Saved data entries
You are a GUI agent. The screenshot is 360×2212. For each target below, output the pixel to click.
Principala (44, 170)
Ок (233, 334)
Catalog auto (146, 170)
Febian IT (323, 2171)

_TASK TO CARRY OUT_
Word for word, write out every entry shown above.

_EXERCISE OUTPUT_
You are a GUI agent. The screenshot is 360×2212. For each target below, output the pixel to click.
Principala (44, 170)
Ок (233, 334)
Catalog auto (146, 170)
Febian IT (323, 2171)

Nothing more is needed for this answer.